37. Critically analyze current non-waste technologies in production of rare metals.

Waste-free technology - a system of technological, technical, economic and organizational measures directed at maximum utilization of mineral resources, which provides complex processing of raw materials and disposal of waste in order to produce more products.

Example. The diagram shows a waste-free processing of copper-nickel sulfide ores by pyrometallurgical method.

37. Analyze and choose extraction methods of obtaining of rare metals.

Extraction methods in the technology of rare metals used for purification and for separation of similar properties of rare elements. Application of extraction allows for the continuous of high-performance process, it is easy to control and automation. Example:

Purification of beryllium

Can obtained by extraction of beryllium with a very high degree of purity. The extractant is acetylacetone:

When extraction takes place keto-enol rearrangement. Ketone in enol form is reacted with beryllium by cation exchange mechanism. Beryllium cation replaces the hydrogen in the - OH group. Be (OH) ₂ is dissolved in a mixture of acetylacetone - carbon tetrachloride. Thus beryllium forms acetylacetonate which is dissolved in CCl₄. The resulting organic solution washed with water and then contacted several times with an aqueous solution saturated with EDTA, which complexed ions in solution such as Ca2 +, Al3 +, S2 +, Fe3 +, Mg2 + and Cu2 +. Beryllium is purified from the organic phase reextracted with nitric acid. From this ammonia solution precipitated beryllium hydroxide, which is then sintering to BeO. In the resulting beryllium oxide, 10-6%: Ca <10, Al <10, Si <10, Fe <5, Mg <5, Cu <5.

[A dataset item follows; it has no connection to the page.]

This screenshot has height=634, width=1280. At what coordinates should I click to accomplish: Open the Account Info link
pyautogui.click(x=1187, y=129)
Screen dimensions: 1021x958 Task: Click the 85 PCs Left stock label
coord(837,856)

It is best to extracted beryllium with solution of 1- (3-ethyl-butyl)-4-ethylmethylamine in CCl₄. When using 0.3 M ammonium beryllium distribution coefficient reaches 20.

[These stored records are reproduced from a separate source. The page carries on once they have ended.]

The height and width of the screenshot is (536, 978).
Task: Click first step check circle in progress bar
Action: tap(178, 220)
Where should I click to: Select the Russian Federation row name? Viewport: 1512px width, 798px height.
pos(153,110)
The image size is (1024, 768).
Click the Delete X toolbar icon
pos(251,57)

39. Analyze and choose ion exchange methods of obtaining of rare metals.

In technology of rare elements ion-exchange chromatography has proved particularly useful when splitting a large group of chemically similar rare earth metals. It is possible to identify four main areas of application of ion exchange in hydrometallurgy: 1) the enrichment and concentration; 2) separation; 3)purification; 4)the disposal of effluent.

Organic cation exchangers are insoluble substances, which are strongly related acid groups (sulfo, carboxyl, OH-group of phenols, phosphine, etc.) In the composition of the anion exchange resins are basic groups (e.g. amino group) which can form a salt when interacting with acids. Hydrogen ions or metal ions of cation and anions, included in the anion exchange resin, are exchanged for the cations or anions of a solution.

The separation of strontium-90

For separation of Y-90 and Sr-90 mixture is passed through the anion exchanger in the Oh form. When Y-90 is deposited, and Sr-90 washed with water.

After sorption on the cation Sr and Ca to carry out desorption with EDTA (0.01 M) with pH=7,4. The strontium is eluted first. The use of EDTA for elution allows clearly divided alkaline earth and rare earth elements.

A clear separation is achieved by elution of alkaline-earth elements from the sulphocationite with a solution of ammonium citrate.

It is established that strontium is well sorbed sodium molecular sieve is an artificial aluminosilicate type 4A.